** start of Records to process **

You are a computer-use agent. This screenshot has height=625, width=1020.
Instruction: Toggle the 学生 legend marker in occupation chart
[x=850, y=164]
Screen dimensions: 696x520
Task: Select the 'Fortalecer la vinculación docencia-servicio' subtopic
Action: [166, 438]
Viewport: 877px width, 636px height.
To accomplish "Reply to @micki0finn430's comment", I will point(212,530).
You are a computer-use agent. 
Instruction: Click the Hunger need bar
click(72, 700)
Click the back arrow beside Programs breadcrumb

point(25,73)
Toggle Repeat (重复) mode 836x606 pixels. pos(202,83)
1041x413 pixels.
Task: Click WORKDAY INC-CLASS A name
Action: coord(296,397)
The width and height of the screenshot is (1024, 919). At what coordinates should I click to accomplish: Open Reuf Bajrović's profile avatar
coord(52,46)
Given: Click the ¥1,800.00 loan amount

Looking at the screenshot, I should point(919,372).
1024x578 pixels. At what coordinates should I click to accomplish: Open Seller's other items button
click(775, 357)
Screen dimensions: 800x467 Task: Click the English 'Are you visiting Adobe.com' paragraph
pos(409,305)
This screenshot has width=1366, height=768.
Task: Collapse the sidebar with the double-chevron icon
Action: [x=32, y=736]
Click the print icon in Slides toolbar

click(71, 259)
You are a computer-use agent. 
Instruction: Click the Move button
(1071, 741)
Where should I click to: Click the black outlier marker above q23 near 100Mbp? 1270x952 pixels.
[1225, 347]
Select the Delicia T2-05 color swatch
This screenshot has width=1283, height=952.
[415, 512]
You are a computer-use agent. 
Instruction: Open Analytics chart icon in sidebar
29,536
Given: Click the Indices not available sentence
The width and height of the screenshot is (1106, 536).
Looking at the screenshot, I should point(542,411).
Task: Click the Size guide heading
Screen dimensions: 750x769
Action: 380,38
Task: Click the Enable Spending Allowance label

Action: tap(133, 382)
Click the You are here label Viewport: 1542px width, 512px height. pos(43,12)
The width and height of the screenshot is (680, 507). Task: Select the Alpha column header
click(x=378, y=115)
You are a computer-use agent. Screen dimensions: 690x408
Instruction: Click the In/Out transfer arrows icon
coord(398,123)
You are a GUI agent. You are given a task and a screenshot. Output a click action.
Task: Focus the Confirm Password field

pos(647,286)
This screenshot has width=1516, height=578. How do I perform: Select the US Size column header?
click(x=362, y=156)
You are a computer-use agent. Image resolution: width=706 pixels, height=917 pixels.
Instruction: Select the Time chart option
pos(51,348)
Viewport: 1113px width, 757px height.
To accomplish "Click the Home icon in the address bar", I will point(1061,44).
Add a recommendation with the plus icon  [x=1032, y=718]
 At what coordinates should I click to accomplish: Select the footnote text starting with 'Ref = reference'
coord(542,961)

** end of Records to process **

→ Instructions to follow
Can you return, unchanged, the lines of the entries above that begin with the one containing "Click the print icon in Slides toolbar" and run through the one containing "Action: 380,38", including both?

→ Final result
Click the print icon in Slides toolbar

click(71, 259)
You are a computer-use agent. 
Instruction: Click the Move button
(1071, 741)
Where should I click to: Click the black outlier marker above q23 near 100Mbp? 1270x952 pixels.
[1225, 347]
Select the Delicia T2-05 color swatch
This screenshot has width=1283, height=952.
[415, 512]
You are a computer-use agent. 
Instruction: Open Analytics chart icon in sidebar
29,536
Given: Click the Indices not available sentence
The width and height of the screenshot is (1106, 536).
Looking at the screenshot, I should point(542,411).
Task: Click the Size guide heading
Screen dimensions: 750x769
Action: 380,38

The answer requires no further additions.